Taking Back Sunday has been referred to as "one of the more visible groups of the early-2000s emo boom." The staff of Consequence ranked the band at number 38 on their list of "The 100 Best Pop Punk Bands" in 2019.

==History==

===Early years (1999–2002)===
Guitarist Eddie Reyes, who had formed and played in the Movielife, Mind Over Matter and Inside, and guitarist Jesse Lacey of the Rookie Lot founded Taking Back Sunday in Amityville, New York, in November 1999. The band's name was taken from a song by Long Island band The Waiting Process. Lacey moved to bass with the addition of guitarist John Nolan. The group also included vocalist Antonio Longo of One True Thing, and drummer Steven DeJoseph. Lacey left the band after a personal incident with Nolan. Lacey formed Brand New a year later. Nolan contacted Adam Lazzara to fill in on bass, which resulted in Lazzara moving from North Carolina to New York. Lazzara had met the band when they played a show near his hometown in North Carolina.

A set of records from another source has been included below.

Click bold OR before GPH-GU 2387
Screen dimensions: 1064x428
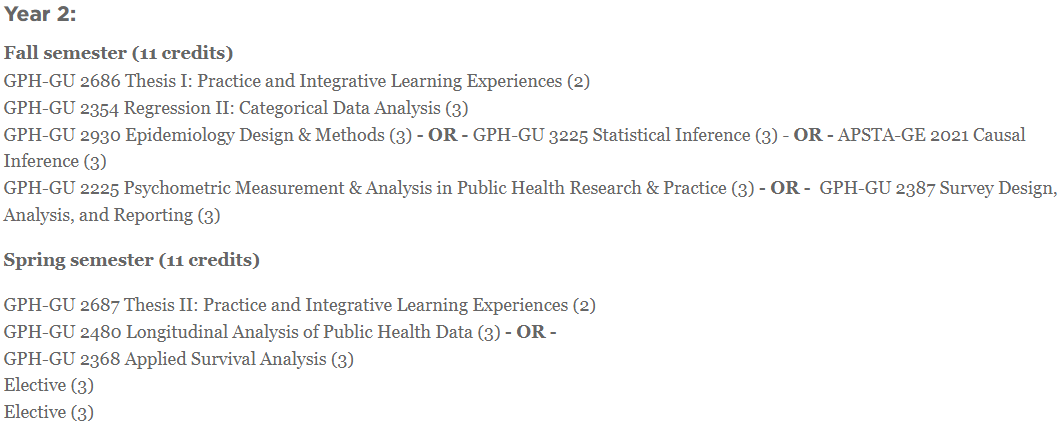pos(785,189)
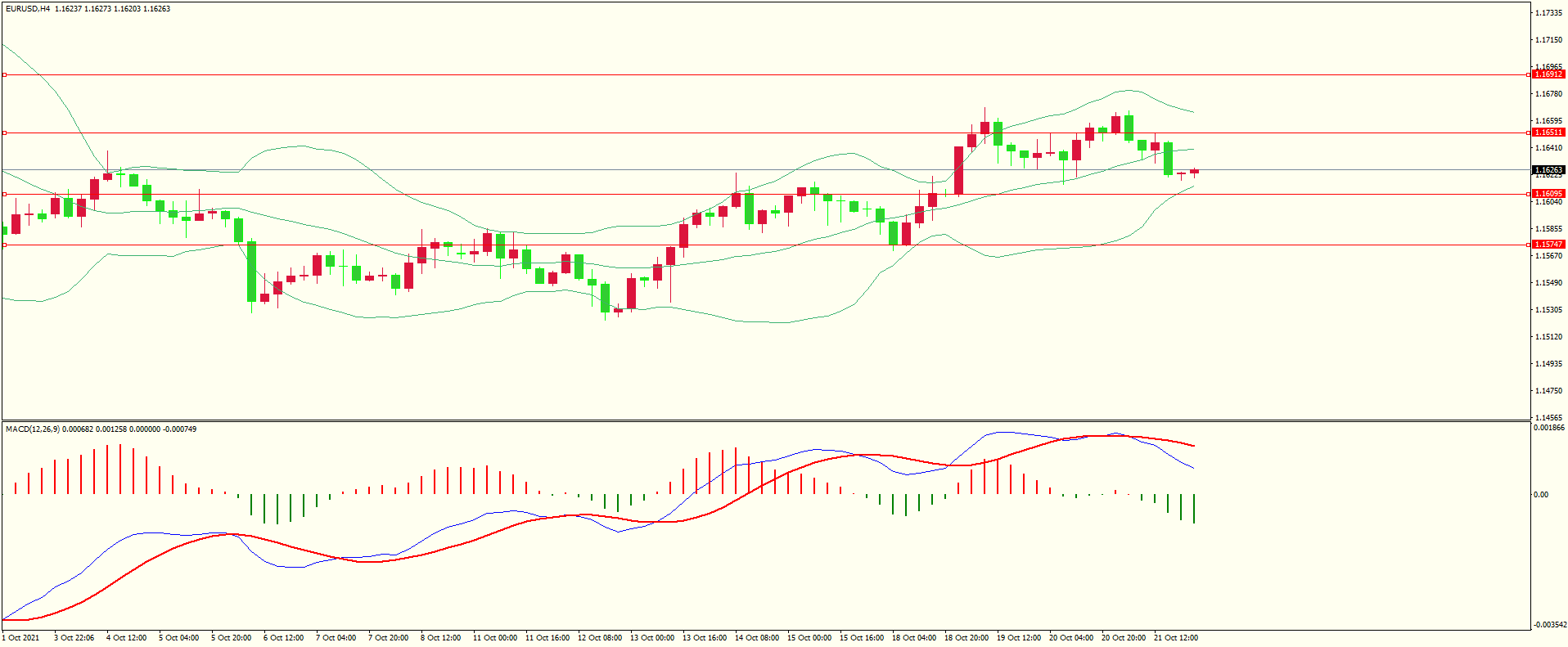Click the 1.17335 value on price scale
The image size is (1568, 647).
tap(1547, 13)
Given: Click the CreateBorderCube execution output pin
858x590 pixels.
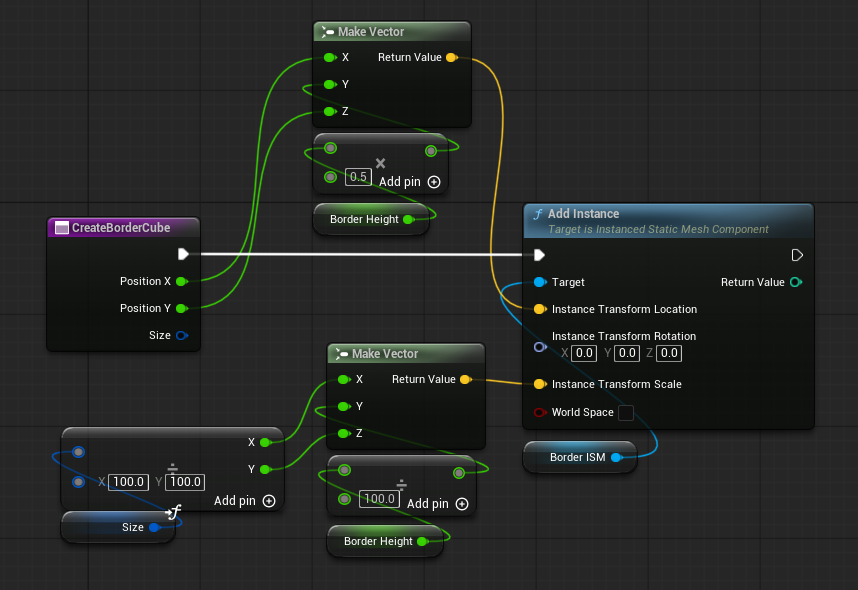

DeJoseph was unable to tour extensively because of personal issues and was waiting until the band had another drummer before leaving the group. Mark O'Connell, a friend of Reyes, heard about the opening and joined the group. After recording Taking Back Sunday's self-titled EP, Longo left the band and eventually played with The Prizefighter and the Mirror. In December 2000, Lazzara switched from bass to lead vocals. He never thought he would become the group's singer: "I remember getting into [Reyes'] Windstar with that [EP] and just driving around singing those songs, just to make myself actually do it." O'Connell suggested that the group needed a bassist, and brought in Shaun Cooper. Lazzara spoke of his initial thoughts on Cooper's talent in an interview with AP magazine, saying with Cooper it was "the best bass playing I'd ever seen in my life. I was like, "Oh my God, people can do that?'" In February 2001, Taking Back Sunday released a five-track demo before touring for a year.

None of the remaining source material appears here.